PROVIDED PASSAGE:
_ _ _
# XML for battery %



## lu270bro (Jun 9, 2011)

I have a question. I would like to know which xml in a TMob theme engine apk controls the battery reporting percentages. I have decompiled templatebread and found "android xml" within the "master" xml folder (which is inside the "res" folder) and its only showing in the normal 20% increments. I decompiled another theme that does report in 1% increments and same thing... in the "android xml" it shows 20%. WTF? Am I looking in the wrong place? I cannot seem to find the correct xml and this is one of the last things I need to do before being able to complete my first theme and I have autosigning, draw9patch with xultimate, etc set up and tested perfectly. Im pulling my hair out! I have been searching the internet for 2 days now and cant find anything that nails it down. Thanks so much for any responses!


----------



## lu270bro (Jun 9, 2011)

So, no takers yet? Been a couple days and I figured a reply would have been made. The surely it's not as simple as adding in the increments in xml and then the corresponding pngs, right?

Thunderbolt..... RootzWiki.... blah blah blah


----------



## JsinLegacy (Jun 7, 2011)

which xml ... just to change the actual battery to 1% increments or editing the text based battery with the right side bar?


----------



## lu270bro (Jun 9, 2011)

Thanks for the reply. its the battery percentage in the status bar in between the signal and clock.

Thunderbolt..... RootzWiki.... blah blah blah


----------



## JsinLegacy (Jun 7, 2011)

haha... I know.. but is the the actual battery image... or the text based battery ... ?

either way I am going to assume you mean the actual battery and you want to avoid in increasing in 5, 10 or 20 percent increments... also I will assume you are wanting it to increase in single digit increments.. basically 1-100... (of course I could just be reading your initial question wrong) .. anyways .. lets move on shall we...
_ _ _
[Saved entries]
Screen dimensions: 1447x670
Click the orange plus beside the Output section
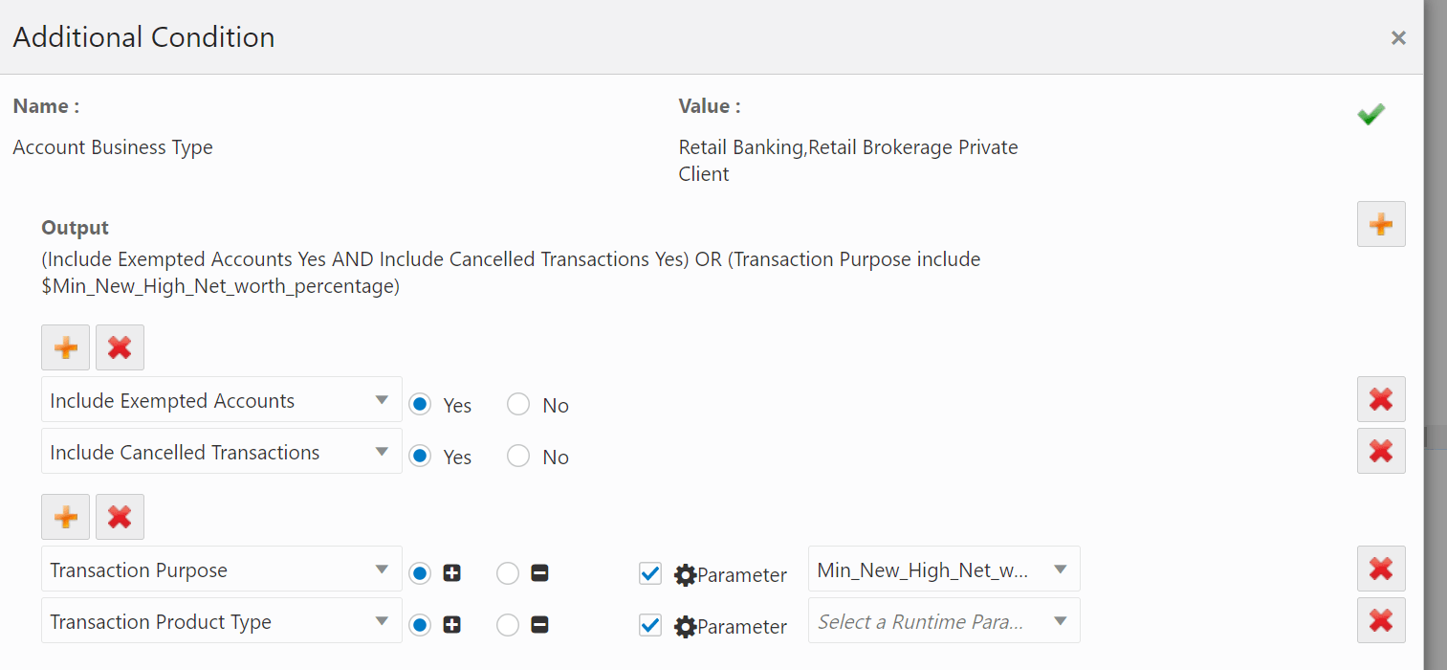coord(1380,223)
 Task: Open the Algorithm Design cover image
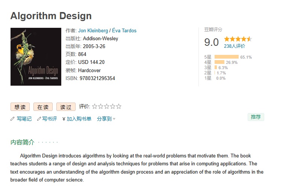36,57
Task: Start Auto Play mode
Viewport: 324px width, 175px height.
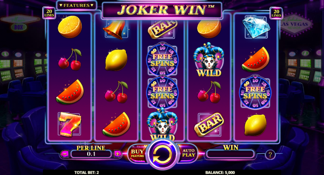Action: 189,153
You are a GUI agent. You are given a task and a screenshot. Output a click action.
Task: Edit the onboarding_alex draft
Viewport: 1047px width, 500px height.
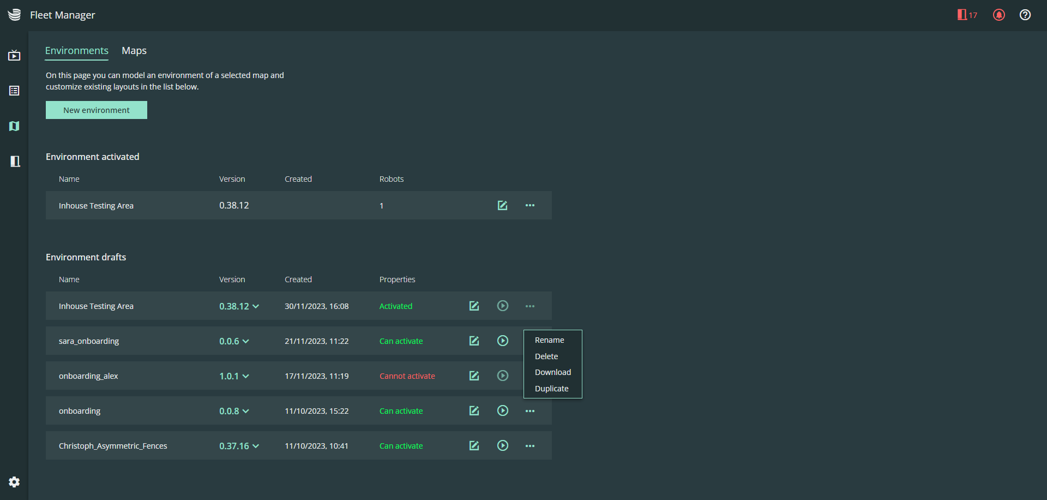pos(474,376)
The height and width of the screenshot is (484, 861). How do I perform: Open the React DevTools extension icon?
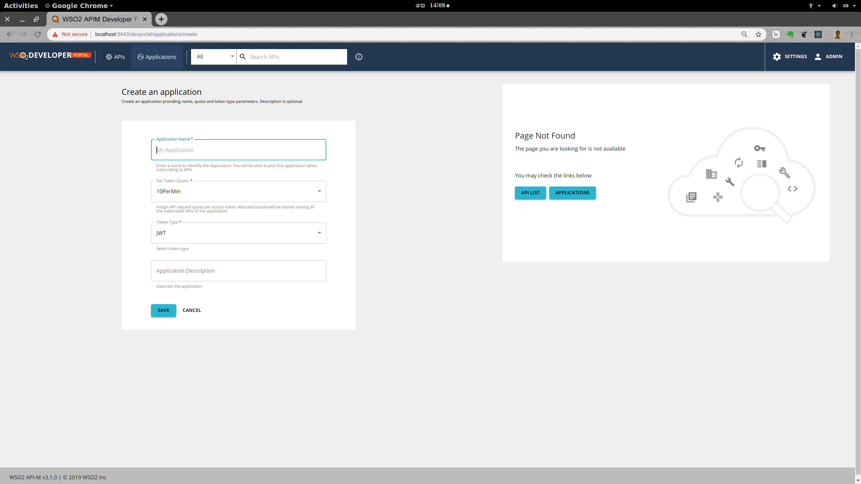coord(818,34)
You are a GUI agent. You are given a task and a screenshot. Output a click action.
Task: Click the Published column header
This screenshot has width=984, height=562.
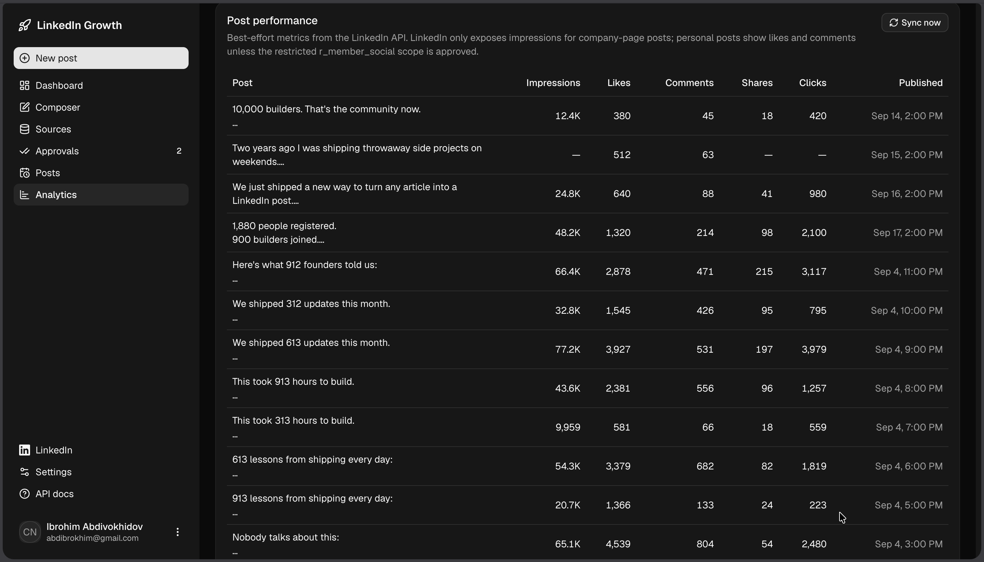click(x=921, y=83)
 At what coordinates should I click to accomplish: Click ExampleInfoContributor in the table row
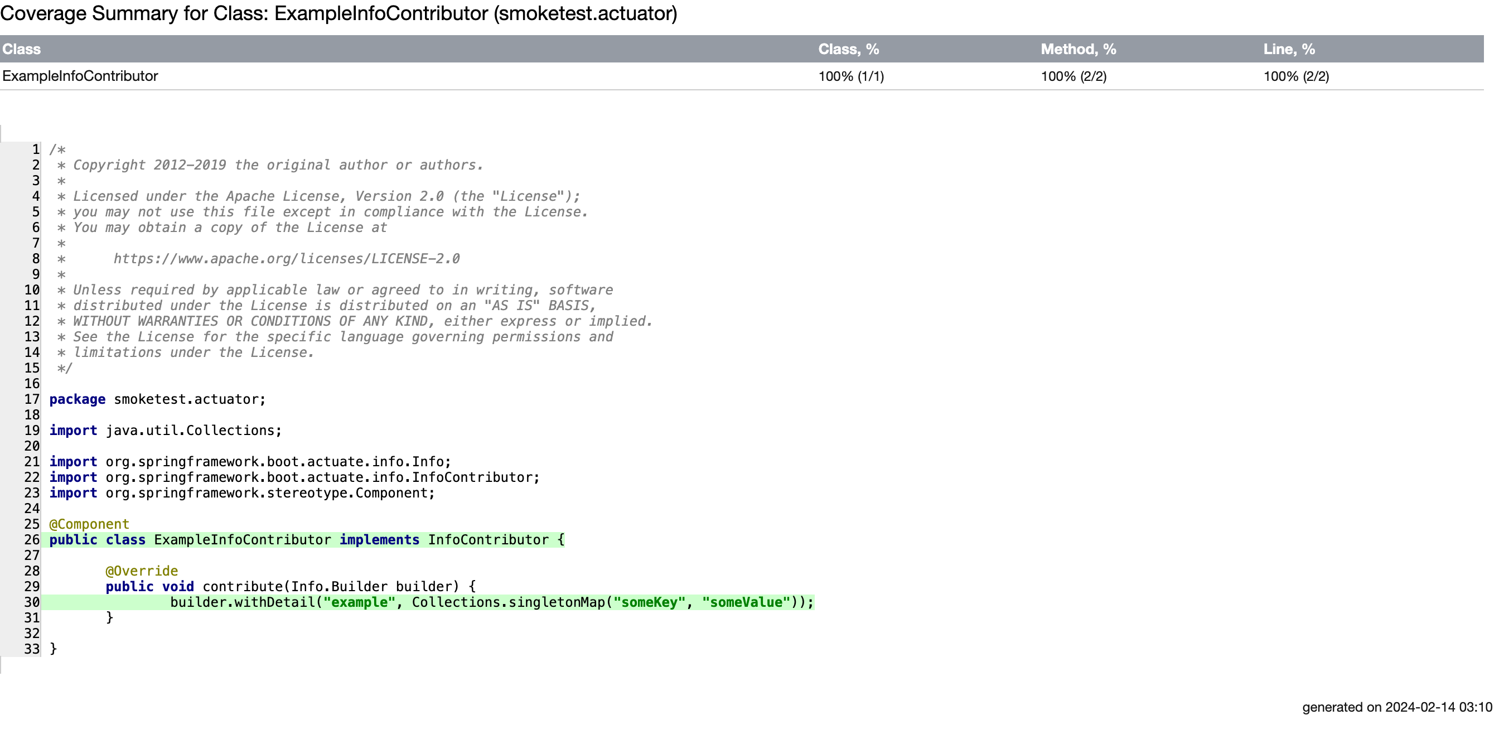[x=80, y=76]
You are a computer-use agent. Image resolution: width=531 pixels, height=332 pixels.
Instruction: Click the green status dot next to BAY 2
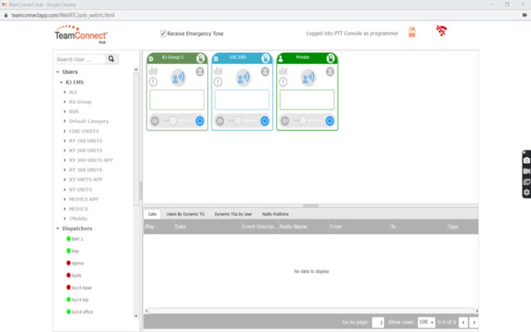[x=68, y=239]
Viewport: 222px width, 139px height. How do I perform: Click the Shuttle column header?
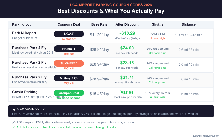[158, 24]
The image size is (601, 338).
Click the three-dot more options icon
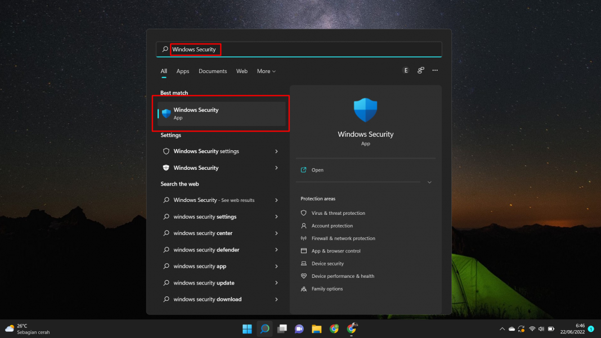tap(435, 71)
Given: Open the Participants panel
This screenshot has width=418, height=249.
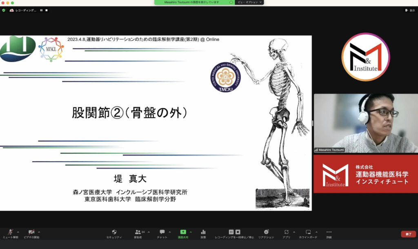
_ _ _
EXERCISE REQUIREMENTS:
• A. From the forum thread above, repeat word for word the stretch that begins at the words "So, no takers" and stops after the words "corresponding pngs, right?".
• B. Condense the paragraph of the forum thread above that begins "I have a question." into a short bulleted list that keeps its main facts.
• C. For each statement, say yes or no based on the forum thread above, and quote the words of the thread that decide it.
(i) The poster had spent two days searching the internet without finding an answer.
(ii) The "android xml" of the other decompiled theme, which reports in 1% increments, shows 1%.
(iii) The battery percentage being discussed sits in the status bar between the signal and the clock.

SOLUTIONS TO THE EXERCISE:
• A.
So, no takers yet? Been a couple days and I figured a reply would have been made. The surely it's not as simple as adding in the increments in xml and then the corresponding pngs, right?

• B.
- The poster wants to know which XML in a TMob theme engine APK controls the battery percentage display.
- After decompiling templatebread, the poster found "android xml" in the "master" XML folder inside "res," but it shows only the normal 20% increments.
- Another decompiled theme that reports in 1% increments also shows 20% in its "android xml."
- Finding the correct XML is one of the last steps before the poster's first theme is complete.
- Autosigning and draw9patch with xultimate are already set up and tested.
- Two days of searching online have not settled the question.

• C.
(i) Yes: "I have been searching the internet for 2 days now and cant find anything that nails it down."
(ii) No: "it shows 20%"
(iii) Yes: "its the battery percentage in the status bar in between the signal and clock."